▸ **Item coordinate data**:
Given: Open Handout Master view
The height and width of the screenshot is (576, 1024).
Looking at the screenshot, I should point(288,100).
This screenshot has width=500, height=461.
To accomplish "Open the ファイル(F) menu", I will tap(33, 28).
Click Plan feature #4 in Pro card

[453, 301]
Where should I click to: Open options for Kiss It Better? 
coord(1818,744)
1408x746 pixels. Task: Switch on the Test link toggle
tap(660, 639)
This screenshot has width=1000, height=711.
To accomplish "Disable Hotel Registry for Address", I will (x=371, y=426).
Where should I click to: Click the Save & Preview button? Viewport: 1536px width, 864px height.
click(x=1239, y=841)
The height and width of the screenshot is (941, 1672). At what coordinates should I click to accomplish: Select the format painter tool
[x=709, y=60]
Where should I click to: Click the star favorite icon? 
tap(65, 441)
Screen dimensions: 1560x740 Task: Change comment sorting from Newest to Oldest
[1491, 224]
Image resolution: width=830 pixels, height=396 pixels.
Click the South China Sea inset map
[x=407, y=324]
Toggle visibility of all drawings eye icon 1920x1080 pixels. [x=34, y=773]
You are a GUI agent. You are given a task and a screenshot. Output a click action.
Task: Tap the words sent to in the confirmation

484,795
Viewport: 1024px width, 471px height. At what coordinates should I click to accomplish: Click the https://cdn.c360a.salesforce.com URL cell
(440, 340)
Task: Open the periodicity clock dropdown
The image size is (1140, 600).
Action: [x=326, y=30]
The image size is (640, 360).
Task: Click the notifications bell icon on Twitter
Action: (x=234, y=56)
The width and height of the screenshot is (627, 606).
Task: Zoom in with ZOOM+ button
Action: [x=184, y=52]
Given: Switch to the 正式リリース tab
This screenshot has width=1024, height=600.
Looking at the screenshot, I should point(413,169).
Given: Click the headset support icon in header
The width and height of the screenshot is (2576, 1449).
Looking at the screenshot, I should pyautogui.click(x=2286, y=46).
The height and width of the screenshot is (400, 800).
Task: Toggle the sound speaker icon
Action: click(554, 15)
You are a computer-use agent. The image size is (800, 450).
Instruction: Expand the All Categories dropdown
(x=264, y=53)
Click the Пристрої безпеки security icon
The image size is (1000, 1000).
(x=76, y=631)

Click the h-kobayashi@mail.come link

▸ **Goal**: Update the item coordinate data lines by changing every "dropdown" to "drop-down list" and leaving everything else as it is.

▸ **Response below**:
Given: Open Handout Master view
The height and width of the screenshot is (576, 1024).
Looking at the screenshot, I should point(288,100).
This screenshot has width=500, height=461.
To accomplish "Open the ファイル(F) menu", I will tap(33, 28).
Click Plan feature #4 in Pro card

[453, 301]
Where should I click to: Open options for Kiss It Better? 
coord(1818,744)
1408x746 pixels. Task: Switch on the Test link toggle
tap(660, 639)
This screenshot has width=1000, height=711.
To accomplish "Disable Hotel Registry for Address", I will (x=371, y=426).
Where should I click to: Click the Save & Preview button? Viewport: 1536px width, 864px height.
click(x=1239, y=841)
The height and width of the screenshot is (941, 1672). At what coordinates should I click to accomplish: Select the format painter tool
[x=709, y=60]
Where should I click to: Click the star favorite icon? 
tap(65, 441)
Screen dimensions: 1560x740 Task: Change comment sorting from Newest to Oldest
[1491, 224]
Image resolution: width=830 pixels, height=396 pixels.
Click the South China Sea inset map
[x=407, y=324]
Toggle visibility of all drawings eye icon 1920x1080 pixels. [x=34, y=773]
You are a GUI agent. You are given a task and a screenshot. Output a click action.
Task: Tap the words sent to in the confirmation

484,795
Viewport: 1024px width, 471px height. At what coordinates should I click to accomplish: Click the https://cdn.c360a.salesforce.com URL cell
(440, 340)
Task: Open the periodicity clock drop-down list
The image size is (1140, 600).
Action: [x=326, y=30]
The image size is (640, 360).
Task: Click the notifications bell icon on Twitter
Action: (x=234, y=56)
The width and height of the screenshot is (627, 606).
Task: Zoom in with ZOOM+ button
Action: [x=184, y=52]
Given: Switch to the 正式リリース tab
This screenshot has width=1024, height=600.
Looking at the screenshot, I should point(413,169).
Given: Click the headset support icon in header
The width and height of the screenshot is (2576, 1449).
Looking at the screenshot, I should pyautogui.click(x=2286, y=46).
The height and width of the screenshot is (400, 800).
Task: Toggle the sound speaker icon
Action: click(554, 15)
You are a computer-use agent. The image size is (800, 450).
Instruction: Expand the All Categories drop-down list
(x=264, y=53)
Click the Пристрої безпеки security icon
The image size is (1000, 1000).
(x=76, y=631)

Click the h-kobayashi@mail.come link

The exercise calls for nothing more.